A study by a Michigan professor finds that church involvement helps low-income youth make progress in school.
“Churches in poor and crime-ridden neighborhoods are often the primary functional communities in an otherwise dysfunctional world,” wrote Mark Regnerus, director of the Social Research Center at Calvin College in Grand Rapids.
“And for the youth who frequent them, such churches reinforce messages about working hard and staying out of trouble, and orient them toward a positive future.”
Regnerus based his findings on an analysis of more than 9,700 responses to the National Longitudinal Study of Adolescent Health.
In general, he found the importance of church attendance and religious faith was not much different among youth from a range of neighborhoods. He also learned church attendance generally helped teens stay on track in school.

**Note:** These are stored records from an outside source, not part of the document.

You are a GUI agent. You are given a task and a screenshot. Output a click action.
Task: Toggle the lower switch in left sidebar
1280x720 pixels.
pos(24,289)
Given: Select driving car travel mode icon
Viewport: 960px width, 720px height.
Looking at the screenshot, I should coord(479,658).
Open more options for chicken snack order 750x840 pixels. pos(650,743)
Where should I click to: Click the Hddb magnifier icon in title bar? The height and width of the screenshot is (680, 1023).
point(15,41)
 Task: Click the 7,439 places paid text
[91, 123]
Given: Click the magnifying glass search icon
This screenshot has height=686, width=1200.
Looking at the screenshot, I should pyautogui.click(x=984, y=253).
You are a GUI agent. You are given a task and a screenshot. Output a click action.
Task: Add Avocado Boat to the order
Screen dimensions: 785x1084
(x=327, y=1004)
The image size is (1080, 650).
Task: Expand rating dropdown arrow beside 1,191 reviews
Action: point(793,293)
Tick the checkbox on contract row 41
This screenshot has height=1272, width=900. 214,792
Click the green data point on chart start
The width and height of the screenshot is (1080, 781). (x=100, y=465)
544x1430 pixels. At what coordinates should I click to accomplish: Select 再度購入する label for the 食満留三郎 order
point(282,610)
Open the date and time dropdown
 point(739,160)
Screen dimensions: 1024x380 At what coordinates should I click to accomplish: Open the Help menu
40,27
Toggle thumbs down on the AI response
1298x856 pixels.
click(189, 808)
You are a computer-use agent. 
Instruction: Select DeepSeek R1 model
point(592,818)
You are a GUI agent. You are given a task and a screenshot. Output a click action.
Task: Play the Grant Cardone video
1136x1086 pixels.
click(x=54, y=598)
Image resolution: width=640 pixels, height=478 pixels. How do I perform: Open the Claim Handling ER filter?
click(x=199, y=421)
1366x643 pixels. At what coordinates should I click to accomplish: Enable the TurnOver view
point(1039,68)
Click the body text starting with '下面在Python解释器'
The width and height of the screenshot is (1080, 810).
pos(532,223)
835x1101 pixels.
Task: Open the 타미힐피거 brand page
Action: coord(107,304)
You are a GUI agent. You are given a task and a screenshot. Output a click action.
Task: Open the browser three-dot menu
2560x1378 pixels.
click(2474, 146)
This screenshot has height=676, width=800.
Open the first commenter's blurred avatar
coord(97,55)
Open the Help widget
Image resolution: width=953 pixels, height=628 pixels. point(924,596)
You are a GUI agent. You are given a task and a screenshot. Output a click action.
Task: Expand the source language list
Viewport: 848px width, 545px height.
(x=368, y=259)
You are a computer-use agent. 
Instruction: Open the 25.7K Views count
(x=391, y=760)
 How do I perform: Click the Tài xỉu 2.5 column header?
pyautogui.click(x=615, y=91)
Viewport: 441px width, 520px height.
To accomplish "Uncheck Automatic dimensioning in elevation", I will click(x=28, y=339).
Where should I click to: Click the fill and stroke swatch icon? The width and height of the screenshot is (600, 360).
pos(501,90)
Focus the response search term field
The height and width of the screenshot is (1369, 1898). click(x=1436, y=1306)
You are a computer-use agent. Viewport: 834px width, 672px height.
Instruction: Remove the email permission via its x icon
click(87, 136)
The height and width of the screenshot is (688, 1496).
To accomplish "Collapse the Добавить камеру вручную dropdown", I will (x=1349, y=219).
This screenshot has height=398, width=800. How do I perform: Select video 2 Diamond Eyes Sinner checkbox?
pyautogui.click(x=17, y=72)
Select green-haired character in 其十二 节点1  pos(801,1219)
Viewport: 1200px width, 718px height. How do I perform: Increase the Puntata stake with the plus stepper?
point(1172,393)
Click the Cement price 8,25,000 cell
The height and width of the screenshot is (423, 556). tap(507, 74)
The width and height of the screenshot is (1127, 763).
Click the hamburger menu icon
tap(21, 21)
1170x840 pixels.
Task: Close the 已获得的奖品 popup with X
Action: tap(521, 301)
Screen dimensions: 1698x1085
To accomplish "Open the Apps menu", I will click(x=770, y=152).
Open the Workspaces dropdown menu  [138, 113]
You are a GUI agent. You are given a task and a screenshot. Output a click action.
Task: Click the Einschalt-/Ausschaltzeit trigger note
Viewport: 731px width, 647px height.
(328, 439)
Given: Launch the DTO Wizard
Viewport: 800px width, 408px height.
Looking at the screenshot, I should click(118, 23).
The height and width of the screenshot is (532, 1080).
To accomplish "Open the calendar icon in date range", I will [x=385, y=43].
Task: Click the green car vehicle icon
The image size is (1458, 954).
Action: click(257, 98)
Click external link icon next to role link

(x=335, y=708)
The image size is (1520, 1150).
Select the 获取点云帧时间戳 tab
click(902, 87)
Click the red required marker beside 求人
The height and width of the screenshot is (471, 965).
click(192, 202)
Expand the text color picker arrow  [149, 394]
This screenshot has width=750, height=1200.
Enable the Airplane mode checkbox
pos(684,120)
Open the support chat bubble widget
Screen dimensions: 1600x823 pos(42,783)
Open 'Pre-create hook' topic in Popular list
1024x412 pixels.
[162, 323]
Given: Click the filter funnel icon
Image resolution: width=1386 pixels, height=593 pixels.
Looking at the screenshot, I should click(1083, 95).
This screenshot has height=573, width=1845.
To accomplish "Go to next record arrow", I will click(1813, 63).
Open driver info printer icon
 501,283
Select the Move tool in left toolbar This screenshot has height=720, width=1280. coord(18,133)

However, he noted, “As the level of poverty rises within the neighborhood, the relationship between church attendance and being on track in school becomes more positive, indicating a uniquely protective influence of church attendance among youth in more impoverished neighborhoods when compared with their counterparts in more prosperous neighborhoods,” he wrote.
Regnerus also studied the influence of church attendance on academic performance of youth in poor environments.
“Church attendance indeed strengthens the educational progress among children in high-poverty neighborhoods,” he said.
The study was funded by a grant from Pew Charitable Trusts.